Although US national media outlets have reported on the incident, notably absent from such reports have been the widespread alarm and panic that have dictated the tone of stories over the so-called "spy balloon" and unidentified objects over the past few days. Despite the incident in Ohio being an environmental disaster, it certainly hasn't been depicted or approached like one.
But had such an event occurred in China, would the US mainstream media's response been the same? Would coverage have been moderate and calm, and would attempts to play it down or retain calm been accepted by major US news outlets? The answer is no. Instead, the story would have received wall-to-wall international coverage for the space of weeks which would seek to whip up paranoia, suspicion, fear, resentment, anger and score political points against the Chinese government, who would be branded as culpable.
Western media reporting of China is subject to surreal levels of sensationalism, outright bias and political agenda pushing. In particular, every small thing which can be interpreted as a mistake, a sign of things going wrong, or an opportunity to attack or undermine the government, is whipped up wholesale and approached by the Western media with the worst possible conclusions, with no objective balance or concern for the other side of the story. In conclusion, no matter what the event is, it is always China's leadership and political system which are ultimately to blame.
The way the Western media presented China's response to the COVID outbreak, from day one, offers a case study into how the Western media and governments would respond had such a chemical disaster occurred in China. First of all, the spill would be given wall-to-wall coverage by Western media outlets, it wouldn't be muted, but it would be expressed as were the first cases in Wuhan, as a total disaster which is caused by some aspect of inferiority in China's governance system. The logic that such things "could not happen here" would be applied.
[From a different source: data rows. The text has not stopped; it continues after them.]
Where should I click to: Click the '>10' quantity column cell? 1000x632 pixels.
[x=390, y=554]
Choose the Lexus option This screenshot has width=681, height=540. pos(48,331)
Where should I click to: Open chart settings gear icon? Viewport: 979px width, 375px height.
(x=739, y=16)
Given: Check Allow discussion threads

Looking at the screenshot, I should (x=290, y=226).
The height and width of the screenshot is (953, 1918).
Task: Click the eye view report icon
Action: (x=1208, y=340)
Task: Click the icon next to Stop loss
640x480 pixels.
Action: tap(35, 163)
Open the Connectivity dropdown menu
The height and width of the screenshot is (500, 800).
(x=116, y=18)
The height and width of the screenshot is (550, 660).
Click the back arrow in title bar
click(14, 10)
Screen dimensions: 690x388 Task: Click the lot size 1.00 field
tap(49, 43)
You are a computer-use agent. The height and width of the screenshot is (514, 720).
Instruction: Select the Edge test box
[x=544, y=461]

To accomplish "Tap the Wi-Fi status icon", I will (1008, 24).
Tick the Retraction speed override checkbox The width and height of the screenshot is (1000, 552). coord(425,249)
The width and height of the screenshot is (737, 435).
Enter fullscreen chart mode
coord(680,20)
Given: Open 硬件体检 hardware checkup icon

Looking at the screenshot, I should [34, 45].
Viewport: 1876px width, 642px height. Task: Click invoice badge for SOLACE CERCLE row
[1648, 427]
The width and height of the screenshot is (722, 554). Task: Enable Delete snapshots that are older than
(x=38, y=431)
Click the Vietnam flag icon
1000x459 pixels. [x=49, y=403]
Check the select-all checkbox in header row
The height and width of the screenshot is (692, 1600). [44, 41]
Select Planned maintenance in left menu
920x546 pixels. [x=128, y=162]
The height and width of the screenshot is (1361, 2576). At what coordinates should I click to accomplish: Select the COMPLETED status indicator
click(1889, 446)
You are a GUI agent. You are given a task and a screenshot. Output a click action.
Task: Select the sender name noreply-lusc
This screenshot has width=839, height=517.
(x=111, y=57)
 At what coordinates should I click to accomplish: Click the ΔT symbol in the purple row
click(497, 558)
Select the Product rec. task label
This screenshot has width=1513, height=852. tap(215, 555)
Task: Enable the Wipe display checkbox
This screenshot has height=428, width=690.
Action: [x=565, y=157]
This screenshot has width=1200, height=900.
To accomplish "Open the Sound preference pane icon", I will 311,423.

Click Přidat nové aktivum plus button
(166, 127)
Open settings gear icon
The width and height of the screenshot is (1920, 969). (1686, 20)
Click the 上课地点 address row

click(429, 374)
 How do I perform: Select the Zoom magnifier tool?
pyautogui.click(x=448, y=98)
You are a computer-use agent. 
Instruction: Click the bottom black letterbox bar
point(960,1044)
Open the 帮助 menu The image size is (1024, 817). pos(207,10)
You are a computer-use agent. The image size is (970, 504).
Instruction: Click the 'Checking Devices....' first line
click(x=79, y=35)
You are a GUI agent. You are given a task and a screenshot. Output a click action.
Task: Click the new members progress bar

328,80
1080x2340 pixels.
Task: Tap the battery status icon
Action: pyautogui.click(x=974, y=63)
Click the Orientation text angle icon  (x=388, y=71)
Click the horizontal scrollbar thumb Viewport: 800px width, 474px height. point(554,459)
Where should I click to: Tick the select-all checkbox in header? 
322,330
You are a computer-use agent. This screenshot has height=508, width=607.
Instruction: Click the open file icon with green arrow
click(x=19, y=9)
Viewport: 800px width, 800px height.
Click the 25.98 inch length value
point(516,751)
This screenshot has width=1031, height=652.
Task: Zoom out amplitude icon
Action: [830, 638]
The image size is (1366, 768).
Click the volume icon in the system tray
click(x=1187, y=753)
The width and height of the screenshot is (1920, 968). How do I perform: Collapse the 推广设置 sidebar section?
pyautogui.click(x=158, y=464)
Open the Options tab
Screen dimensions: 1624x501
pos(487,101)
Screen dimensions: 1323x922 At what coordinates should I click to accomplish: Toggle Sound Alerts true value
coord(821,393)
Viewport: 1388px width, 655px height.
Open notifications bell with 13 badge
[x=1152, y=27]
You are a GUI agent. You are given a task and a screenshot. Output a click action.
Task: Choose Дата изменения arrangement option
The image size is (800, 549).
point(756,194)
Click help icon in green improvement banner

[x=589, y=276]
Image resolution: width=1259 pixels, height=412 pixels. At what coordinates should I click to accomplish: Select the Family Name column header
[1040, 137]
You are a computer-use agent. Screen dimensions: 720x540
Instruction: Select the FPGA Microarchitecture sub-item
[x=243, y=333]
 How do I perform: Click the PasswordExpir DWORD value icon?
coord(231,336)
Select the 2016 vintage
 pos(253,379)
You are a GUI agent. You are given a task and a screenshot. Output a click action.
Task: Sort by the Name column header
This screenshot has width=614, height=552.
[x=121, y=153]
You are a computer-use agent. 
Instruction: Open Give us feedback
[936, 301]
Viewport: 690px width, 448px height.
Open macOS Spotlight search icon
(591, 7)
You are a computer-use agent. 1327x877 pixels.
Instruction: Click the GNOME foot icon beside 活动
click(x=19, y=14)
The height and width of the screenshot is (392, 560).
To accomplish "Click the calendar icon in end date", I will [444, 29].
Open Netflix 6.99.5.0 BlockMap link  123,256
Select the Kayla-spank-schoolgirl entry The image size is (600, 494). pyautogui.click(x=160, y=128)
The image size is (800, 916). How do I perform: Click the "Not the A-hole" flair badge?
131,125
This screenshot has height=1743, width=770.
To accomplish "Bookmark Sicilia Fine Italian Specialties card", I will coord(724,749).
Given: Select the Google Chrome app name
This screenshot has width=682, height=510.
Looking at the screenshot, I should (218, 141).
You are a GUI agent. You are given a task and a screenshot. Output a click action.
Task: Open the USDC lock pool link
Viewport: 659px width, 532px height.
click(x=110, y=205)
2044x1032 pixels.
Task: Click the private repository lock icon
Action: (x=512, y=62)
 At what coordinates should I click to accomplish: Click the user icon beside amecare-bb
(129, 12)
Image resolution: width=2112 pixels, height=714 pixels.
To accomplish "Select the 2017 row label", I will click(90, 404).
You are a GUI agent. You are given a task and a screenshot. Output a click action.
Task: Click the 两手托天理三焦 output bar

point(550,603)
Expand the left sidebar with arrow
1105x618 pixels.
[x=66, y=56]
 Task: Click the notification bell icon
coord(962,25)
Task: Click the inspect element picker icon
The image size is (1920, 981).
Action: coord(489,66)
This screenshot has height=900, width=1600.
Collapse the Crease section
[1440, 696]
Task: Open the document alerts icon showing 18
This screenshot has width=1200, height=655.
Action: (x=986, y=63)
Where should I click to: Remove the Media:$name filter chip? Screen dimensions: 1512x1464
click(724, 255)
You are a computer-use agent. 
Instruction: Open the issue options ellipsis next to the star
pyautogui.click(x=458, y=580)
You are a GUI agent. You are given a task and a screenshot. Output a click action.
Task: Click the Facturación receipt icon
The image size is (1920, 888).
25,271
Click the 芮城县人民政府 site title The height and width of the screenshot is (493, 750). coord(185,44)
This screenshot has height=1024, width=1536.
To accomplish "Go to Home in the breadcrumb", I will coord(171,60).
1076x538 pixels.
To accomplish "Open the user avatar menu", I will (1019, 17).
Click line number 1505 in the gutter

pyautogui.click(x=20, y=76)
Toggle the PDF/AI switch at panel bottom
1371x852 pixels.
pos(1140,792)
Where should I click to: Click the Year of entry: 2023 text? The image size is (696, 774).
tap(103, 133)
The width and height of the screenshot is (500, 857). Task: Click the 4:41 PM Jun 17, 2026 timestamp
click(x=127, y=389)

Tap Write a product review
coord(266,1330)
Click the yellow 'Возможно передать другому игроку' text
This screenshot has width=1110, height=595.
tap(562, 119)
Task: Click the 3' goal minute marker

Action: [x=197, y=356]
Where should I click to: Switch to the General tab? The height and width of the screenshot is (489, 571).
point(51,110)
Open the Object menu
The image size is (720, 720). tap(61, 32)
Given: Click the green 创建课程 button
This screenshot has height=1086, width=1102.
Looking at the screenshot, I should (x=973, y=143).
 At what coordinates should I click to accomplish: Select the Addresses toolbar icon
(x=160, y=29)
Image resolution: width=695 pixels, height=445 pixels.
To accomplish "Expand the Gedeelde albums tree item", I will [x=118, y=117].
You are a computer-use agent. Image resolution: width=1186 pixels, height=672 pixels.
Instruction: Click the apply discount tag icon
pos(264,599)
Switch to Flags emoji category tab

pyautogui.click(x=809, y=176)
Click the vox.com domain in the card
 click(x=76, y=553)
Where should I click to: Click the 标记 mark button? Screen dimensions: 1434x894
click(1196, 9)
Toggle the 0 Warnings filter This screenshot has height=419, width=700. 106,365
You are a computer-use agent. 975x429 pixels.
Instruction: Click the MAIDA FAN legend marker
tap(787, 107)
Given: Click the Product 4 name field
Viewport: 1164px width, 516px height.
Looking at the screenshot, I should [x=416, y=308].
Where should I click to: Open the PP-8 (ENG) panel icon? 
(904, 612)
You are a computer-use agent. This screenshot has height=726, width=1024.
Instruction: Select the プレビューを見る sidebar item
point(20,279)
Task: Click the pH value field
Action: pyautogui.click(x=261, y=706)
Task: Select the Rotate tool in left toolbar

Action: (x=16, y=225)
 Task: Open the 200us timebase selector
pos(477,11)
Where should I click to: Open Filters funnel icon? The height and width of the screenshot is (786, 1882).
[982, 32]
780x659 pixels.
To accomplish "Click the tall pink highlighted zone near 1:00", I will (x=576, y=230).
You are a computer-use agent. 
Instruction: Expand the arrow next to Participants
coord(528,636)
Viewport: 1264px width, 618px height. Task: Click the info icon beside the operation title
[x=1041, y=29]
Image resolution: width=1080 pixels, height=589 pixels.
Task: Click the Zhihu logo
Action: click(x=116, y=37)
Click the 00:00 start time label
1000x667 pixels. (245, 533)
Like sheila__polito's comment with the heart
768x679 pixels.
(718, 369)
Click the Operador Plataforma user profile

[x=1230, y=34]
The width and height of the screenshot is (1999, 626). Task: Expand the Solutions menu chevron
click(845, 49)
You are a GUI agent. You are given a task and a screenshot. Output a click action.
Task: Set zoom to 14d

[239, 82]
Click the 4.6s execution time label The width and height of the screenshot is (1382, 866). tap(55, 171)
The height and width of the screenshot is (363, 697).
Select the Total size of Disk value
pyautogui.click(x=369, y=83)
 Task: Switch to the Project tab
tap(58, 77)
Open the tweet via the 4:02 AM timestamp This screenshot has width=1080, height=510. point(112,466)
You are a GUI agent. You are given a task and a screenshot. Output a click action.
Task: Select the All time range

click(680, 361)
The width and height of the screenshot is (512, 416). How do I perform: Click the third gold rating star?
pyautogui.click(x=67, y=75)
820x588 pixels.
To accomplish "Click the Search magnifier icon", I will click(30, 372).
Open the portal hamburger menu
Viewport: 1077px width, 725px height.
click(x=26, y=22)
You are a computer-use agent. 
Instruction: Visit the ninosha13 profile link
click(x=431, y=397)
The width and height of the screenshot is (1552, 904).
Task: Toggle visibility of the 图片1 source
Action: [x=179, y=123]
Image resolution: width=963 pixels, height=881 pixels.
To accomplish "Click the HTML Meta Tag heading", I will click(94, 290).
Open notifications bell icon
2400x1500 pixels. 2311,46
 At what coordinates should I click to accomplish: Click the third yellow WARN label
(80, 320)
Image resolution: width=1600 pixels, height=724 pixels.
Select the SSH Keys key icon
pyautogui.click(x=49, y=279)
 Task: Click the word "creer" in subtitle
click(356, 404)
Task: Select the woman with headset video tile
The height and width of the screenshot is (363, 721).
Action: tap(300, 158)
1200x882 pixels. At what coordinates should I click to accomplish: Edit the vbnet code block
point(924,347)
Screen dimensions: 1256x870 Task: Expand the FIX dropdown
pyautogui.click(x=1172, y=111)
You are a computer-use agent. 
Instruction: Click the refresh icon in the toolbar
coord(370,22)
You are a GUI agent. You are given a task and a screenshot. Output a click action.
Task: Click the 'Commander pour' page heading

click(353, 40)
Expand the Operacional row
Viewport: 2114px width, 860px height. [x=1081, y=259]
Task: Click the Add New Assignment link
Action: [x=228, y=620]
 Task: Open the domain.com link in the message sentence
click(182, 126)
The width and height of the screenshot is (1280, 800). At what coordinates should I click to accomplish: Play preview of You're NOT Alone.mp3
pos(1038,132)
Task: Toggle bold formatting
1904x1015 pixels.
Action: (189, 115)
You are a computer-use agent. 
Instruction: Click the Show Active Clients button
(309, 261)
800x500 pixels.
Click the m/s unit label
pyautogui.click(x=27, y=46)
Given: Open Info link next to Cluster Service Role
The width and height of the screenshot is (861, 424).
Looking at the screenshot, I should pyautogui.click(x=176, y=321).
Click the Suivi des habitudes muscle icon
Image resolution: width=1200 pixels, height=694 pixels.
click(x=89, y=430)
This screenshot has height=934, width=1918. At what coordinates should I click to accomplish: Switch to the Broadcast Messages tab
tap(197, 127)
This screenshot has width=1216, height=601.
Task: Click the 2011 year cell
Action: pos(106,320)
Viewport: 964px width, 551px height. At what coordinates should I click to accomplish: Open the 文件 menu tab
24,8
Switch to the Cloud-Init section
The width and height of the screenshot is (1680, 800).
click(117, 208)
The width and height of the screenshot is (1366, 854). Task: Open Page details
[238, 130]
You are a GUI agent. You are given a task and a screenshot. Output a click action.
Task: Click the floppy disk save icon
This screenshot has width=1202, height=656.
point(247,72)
Next, the coverage would subsequently accuse China of waging a "cover up." While US government agencies such as EPA can downplay the chemical spill without any scrutiny, the Western mainstream media would actively accuse China of suppressing and downplaying information. China would be accused of "hiding the true extent" in terms of environmental damage and death tolls, and would cite a number of unfounded rumors, gossip and speculation as "evidence" of this. To match this, government bodies such as the US State Department would also publicly call for investigations, and use phrases such as "China lacks transparency."
Following that, the US, both in terms of media and officials, would then use the disaster to try and undermine China's relationships with other countries. They would claim that the impact has affected other countries too, in a similar way they weaponized COVID, and of course the weather balloons. These narratives would also be matched by many op-eds appearing in Western media outlets which would directly attack and implicate China's political system to blame, making arguments which of course are ideological.
However, because this happened in the US, one can see that the media narrative is very different. There is no induced mass panic, there is no call for accountability and no political attacks drawn from it, although we should be open to the fact it may become a partisan line of attack if the aftermath continues to escalate. Likewise, in a similar vain to COVID, while the media attacked China relentlessly across every stage of the pandemic, seemingly there was little interest in the 1 million plus death toll brought about by government negligence in the US.
This creates an irony that while the US calls for accountability, democracy and freedom in China, they have little appetite in taking the concerns of their own people seriously, this raises in question the actual effectiveness and nature of American democracy, whereby the government can harm its own people with absolute impunity. There is one rule for the US, and another for China.